What did work in 2014-2016 were Consumer Staples and Technology. The relative price curves for these two sectors remained in clear uptrends throughout the period.

Fast forward to 2019. There is much debate among market analysts over whether investors should stick with growth or, at long last, move back into value stocks, such as banks and energy. While this may not be profound advice, the lesson to take away from the 2015 rolling bear market period is to follow the trend in relative strength. Sectors that maintain relative uptrends are less likely to see major drawdowns in the absolute market price of the sector index.

We went through the major U.S. equity asset classes and charted their relative performances since January 2018. The divergences are rather large, as shown below.

Sitting in anything Technology-related has been the slam dunk trade. The presence of Utilities may seem curious, but Utilities have been getting a bid from traditional bond investors looking for equity bond proxies.

Given that the S&P 500 is close to 200 points higher today from the average price level in January 2018, it is surprising to see so many sectors underperform. As we recently wrote about in Not Trusting The A/D Line, we have observed a stark divergence between the S&P 500 Market Cap Index (the one everyone follows) and the S&P 500 Equal Weight Index.
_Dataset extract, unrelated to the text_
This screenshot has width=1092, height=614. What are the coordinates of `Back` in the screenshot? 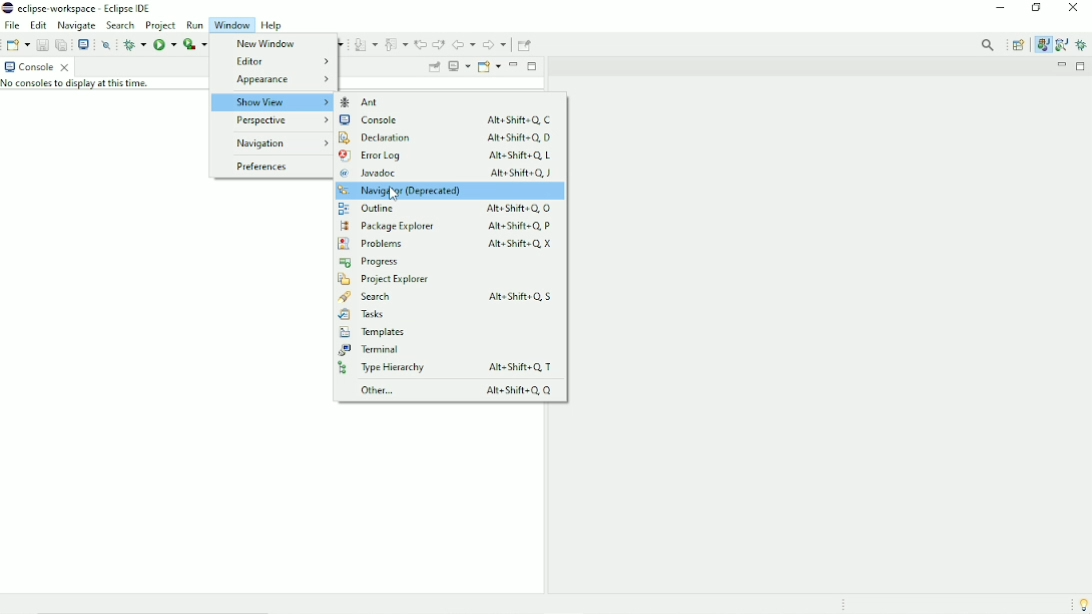 It's located at (464, 45).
To put it simply, the divergence is due to the extra weight in Apple (NASDAQ:AAPL), Microsoft (NASDAQ:MSFT), Amazon (NASDAQ:AMZN), Google (NASDAQ:GOOG) (NASDAQ:GOOGL), Facebook (NASDAQ:FB), and Intel (NASDAQ:INTC) in the S&P 500 Market Cap Index. As such, we can have broad sector-level weakness concomitant with a strong S&P 500.

Two sectors, Staples and Health Care, are pretty close to unchanged over the past 18 months or so.

And two sectors, Energy and Metals & Mining, have (continued) to fall out of bed.

Our takeaways for investing going forward:

  • Stay with relative outperforming sectors (the trend is your friend) but remain alert to weakening relative strength.
    As long as interest rates are rising in the U.S., the interest-rate sensitive sectors like Utilities and Real Estate could be at risk.
  • Banks underperformed for most of the period since January 2018, but the steepening yield curve today could allow us to remove Banks from the underperformers list. Banks are one “less” crowded trade that may see money rotate in.
  • We are not convinced that the value trade will boost Energy. If the trend is your friend, the relative downtrend in Energy reminds us that rallies are likely to be sold.
    Respect the 2015 paradigm – avoid bottom picking in sectors in relative downtrends.